The Perfect Shito: A Spicy Sidekick For Your Waakye

Posted on

Waakye (pronounced WAH-chay) is a beloved Ghanaian dish that combines protein, carbohydrates, and a spicy kick. Made with seasoned beans, fragrant rice, and a vibrant stew called shito, it’s a complete meal that’s perfect for breakfast, lunch, or dinner. This recipe will guide you through creating this flavorful dish, perfect for a taste of Ghana right in your kitchen.


How to make Authentic waakye with leaves and Local shito
How to make Authentic waakye with leaves and Local shito

1 cup dried black-eyed peas (soaked overnight)

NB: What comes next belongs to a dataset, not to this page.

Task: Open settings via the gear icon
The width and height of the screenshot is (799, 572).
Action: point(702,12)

  • 2 cups long-grain white rice
  • 1 medium onion, diced
  • 2 cloves garlic, minced
  • 1 scotch bonnet pepper, deseeded and chopped (adjust for spice preference)
  • 2 plum tomatoes, diced
  • 1 tablespoon tomato paste
  • 1 teaspoon ground ginger
  • 1/2 teaspoon ground cloves
  • 1/2 teaspoon ground allspice
  • 1 bay leaf
  • 1 tablespoon vegetable oil
  • Salt to taste
  • Water

  • For the Shito:

    1/2 cup dried shrimp

  • 1/4 cup crayfish (optional)
  • 1 scotch bonnet pepper, deseeded and chopped (adjust for spice preference)
  • 1 red chili pepper, deseeded and chopped (optional)
  • 1/2 cup raw peanuts
  • 1/4 cup palm oil (or vegetable oil)
  • 1 onion, diced
  • 1 clove garlic, minced
  • 1 inch ginger, grated
  • 1 tablespoon tomato paste
  • 1/2 teaspoon ground cloves
  • 1/4 teaspoon nutmeg
  • Salt to taste

  • Directions:

    1. Prepare the Beans: Rinse the soaked black-eyed peas and transfer them to a pot. Cover with fresh water and bring to a boil. Reduce heat, cover, and simmer for about 45 minutes, or until the peas are tender. Drain and set aside.

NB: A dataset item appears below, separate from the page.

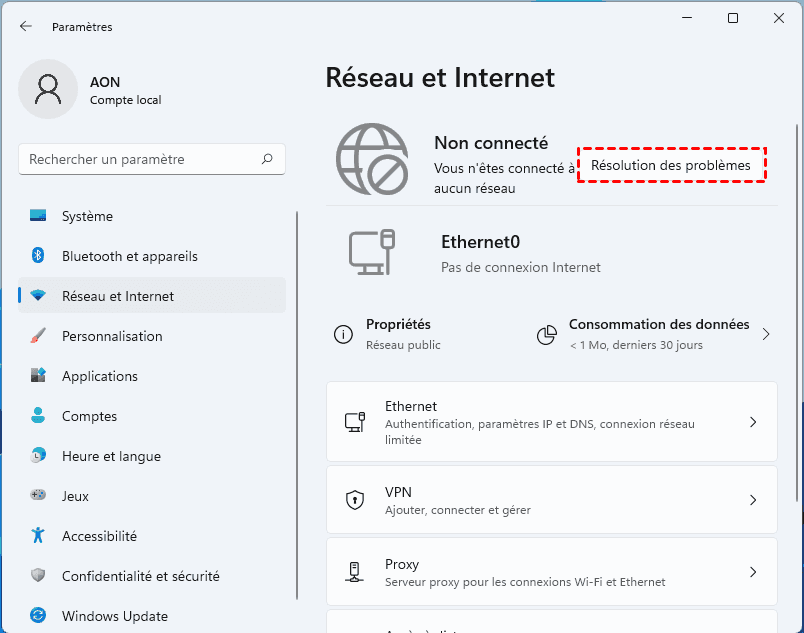The image size is (804, 633).
Task: Click the Bluetooth icon in sidebar
Action: pos(38,256)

    2. Cook the Rice: Rinse the white rice in a fine-mesh strainer until the water runs clear. In a separate pot, combine the rinsed rice with 2 cups of water and a pinch of salt. Bring to a boil, then reduce heat, cover, and simmer for about 15 minutes, or until the rice is cooked through and fluffy.

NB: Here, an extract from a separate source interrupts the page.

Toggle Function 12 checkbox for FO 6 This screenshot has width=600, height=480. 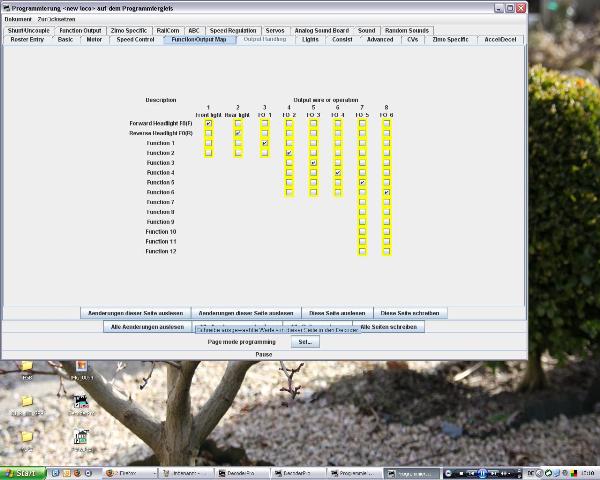(x=386, y=251)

    3. Make the Shito: In a dry pan, toast the dried shrimp and crayfish (if using) over medium heat until fragrant, stirring occasionally. Remove from the pan and set aside.

    4. Grind the Shito Base: Using a mortar and pestle (or a food processor), grind together the scotch bonnet pepper, chili pepper (if using), peanuts, and a pinch of salt.

    5. Saute the Shito: Heat the palm oil (or vegetable oil) in a skillet over medium heat. Add the diced onion and cook until softened, about 5 minutes. Stir in the garlic and ginger, and cook for another minute.

    6. Simmer the Shito: Add the ground shito base, tomato paste, ground cloves, and nutmeg to the pan. Cook for 2 minutes, stirring constantly.

    7. Finish the Shito: Stir in the diced tomatoes and simmer for 10 minutes, or until the tomatoes are softened and the mixture thickens slightly. Season with salt to taste.

    8. Assemble the Waakye: In a large bowl, combine the cooked rice, black-eyed peas, and half of the shito. Gently fold everything together until well combined.

    Nutrition Facts (per serving):

    This recipe yields approximately 4 servings. Please note that these are approximate values and may vary depending on the specific ingredients used.

    Calories: 400

  • Fat: 15g
  • Carbohydrates: 50g
  • Protein: 20g
  • Sodium: 300mg

  • Conclusion:

    Waakye is a nutritious and flavorful dish that’s sure to become a new favorite. With its combination of tender beans, fluffy rice, and the vibrant shito, it offers a delightful taste of Ghana. So next time you’re looking for a satisfying and unique meal, give waakye shito a try!

    Frequently Asked Questions (FAQs):

    1. Can I substitute the black-eyed peas?

    Yes, you can substitute black-eyed peas with other beans like cowpeas, pinto beans, or kidney beans. The cooking time may vary slightly depending on the type of bean used.

    2. How spicy is the shito?

    The spiciness of the shito can be adjusted to your preference. Start with a smaller amount of scotch bonnet pepper and add more to taste. You can also omit the chili pepper entirely if you prefer a milder dish.